Ces derniers mois pourtant, j'ai l'impression d'avoir fait le tour de la question. Les coups d'un soir m'ennuient. Kate est la seule fille avec qui j'ai eu envie d'aller plus loin. Elle était drôle, mignonne, le sexe était cool et mes amies l'appréciaient. Pourtant, quand on lui a proposé un poste en Californie, ni elle ni moi ne nous sommes posés de question. On a fait l'amour toute la nuit, on s'est souhaité bonne chance et le lendemain, elle prenait l'avion. Fin de l'histoire. Notre relation a duré six mois. C'était il y a deux ans. Avec le recul, je me rends compte que notre couple n'en était pas un et que mis à part le sexe, notre amitié et les sorties entre potes, nous ne partagions rien de plus.

— Bon tu vas finir par me raconter pourquoi t'es aussi tendu ? Me lâche Chase, interrompant ma rêverie.

Autant y aller franchement, il sait que je redoutais ce moment, on avait abordé le sujet la semaine dernière.

— La petite fille d'Annie a enfin débarqué cette après-midi.

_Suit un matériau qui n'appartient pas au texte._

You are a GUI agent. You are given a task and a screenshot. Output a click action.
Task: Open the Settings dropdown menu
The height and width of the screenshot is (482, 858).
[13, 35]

— Non !? C'est pas trop tôt ! Lache-t-il. Est-ce que son cul est aussi beau que dans mes souvenirs ?

— T'es grave mec, ton obsession pour les fesses va finir par t'attirer des ennuis... A vrai dire, j'en sais rien. Elle est restée à peine une demi-heure, et on a passé les trois quart du temps à se gueuler dessus.

Ok je mens. J'ai largement eu le temps de mater son cul magnifique. Et je me suis fait gauler comme un débutant. Je grimace rien que d'y repenser et omets intentionnellement ce détail à mon ami.

— Tu veux en parler ?

Je grogne, ne sachant par où commencer.

— Cette fille est une vraie chieuse !

— Comme quatre-vingt-dix pour cent des femmes. Tu parles d'un scoop ! Qu'est ce qui s'est passé ?

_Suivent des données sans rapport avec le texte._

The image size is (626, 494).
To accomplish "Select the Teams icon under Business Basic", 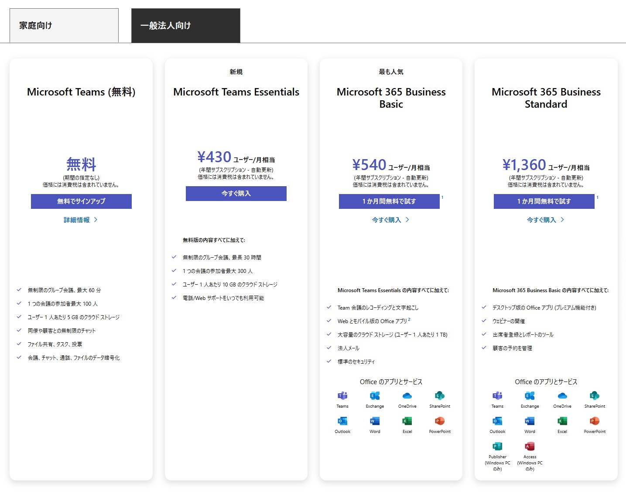I will pyautogui.click(x=342, y=397).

Je fixe l’horizon en cherchant mes mots.

— Annie ne lui avait rien dit pour le bail. Elle l’a appris ce matin et elle était furieuse. Ce que je peux comprendre, mais bon sang, cette nana me met hors de moi ! Elle voulait carrément me mettre à la porte ! Je me demande comment Annie, qui était adorable, a pu engendrer une descendance aussi insupportable !

Chase ricane en secouant la tête et se tait, m’incitant à continuer :

— Je ne comprends pas pourquoi Annie ne lui a rien dit ! Elle aurait pu le faire mille fois, elles s’appelaient toutes les semaines !

— Te prends pas la tête avec ça vieux, tu ne le sauras jamais et on s’en fou ! De toute façon, elle n’y peut rien maintenant ! J’ai relu ton bail scrupuleusement et Hannah ne peux pas te foutre dehors. Tu es tranquille pour les six prochains mois.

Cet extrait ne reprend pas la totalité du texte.